W kwietniu br. Komenda Główna Policji ogłosiła przetarg na dostawę tysiąca pistoletów samopowtarzalnych na nabój 9 mm ×19 Parabellum. Do dalszego postępowania – które planowano rozstrzygnąć w lipcu, a dostawy broni miały skończyć się do grudnia – zakwalifikowało się dwóch oferentów. Jeden z nich zaproponował policjantom tajemnicze pistolety Tara TM-9, o których mało kto wcześniej słyszał. Przetarg jednak unieważniono po tym, jak dziennik Rzeczpospolita opublikował materiały, z których wynikało że oferująca Tary firma ma – najdelikatniej rzecz nazywając – opinię daleką od nieposzkalowanej.
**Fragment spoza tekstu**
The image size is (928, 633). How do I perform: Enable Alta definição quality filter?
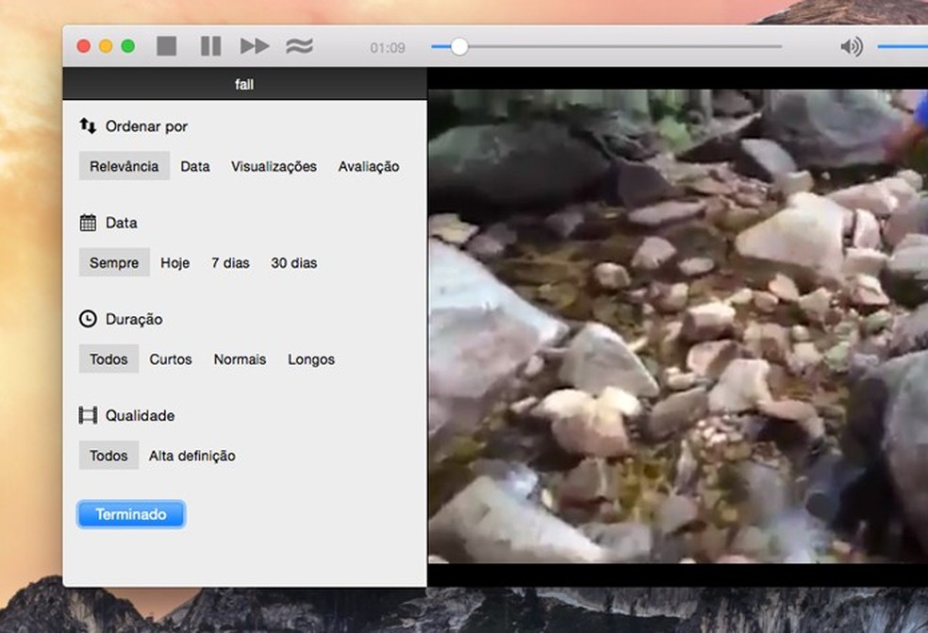192,456
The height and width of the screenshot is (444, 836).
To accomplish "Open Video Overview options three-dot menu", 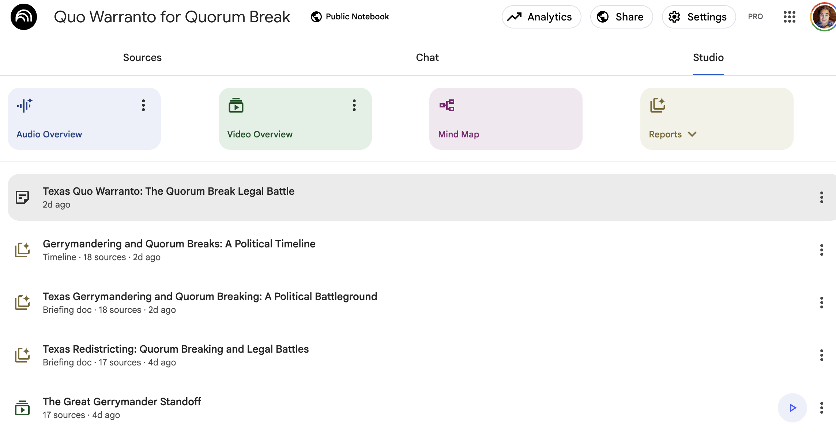I will pyautogui.click(x=354, y=105).
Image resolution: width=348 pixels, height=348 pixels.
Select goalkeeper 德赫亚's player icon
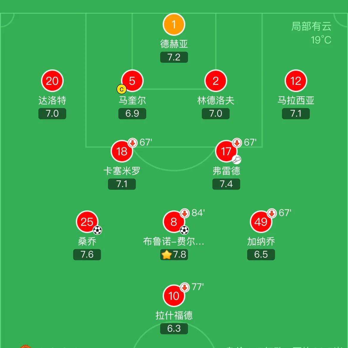click(x=174, y=24)
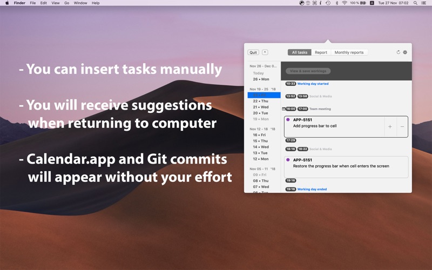The height and width of the screenshot is (270, 432).
Task: Switch to the Report tab
Action: point(321,52)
W roku 2016 Ministerstwo Spraw Wewnętrznych i Administracji miało cofnąć temu przedsiębiorstwu koncesję na sprzedaż broni (w czasie przetargu decyzja była jeszcze nieprawomocna), zaś jego właściciel miał mieć kłopoty z prawem i dorobić się nawet wyroku sądowego w sprawie karnej, zresztą związanej z bronią (również nieprawomocnego). Akcja jak z Barei czy Mrożka, po prostu hit: MSWiA zabiera firmie koncesję na sprzedaż broni, ale firma ta mimo wszystko próbuje sprzedawać broń – i to nie byle komu, lecz Policji, podlegającej… MSWiA. A Policja nie wie o co chodzi i dopuszcza tę firmę do dalszych etapów przetargu. Takie cuda tylko nad Wisłą!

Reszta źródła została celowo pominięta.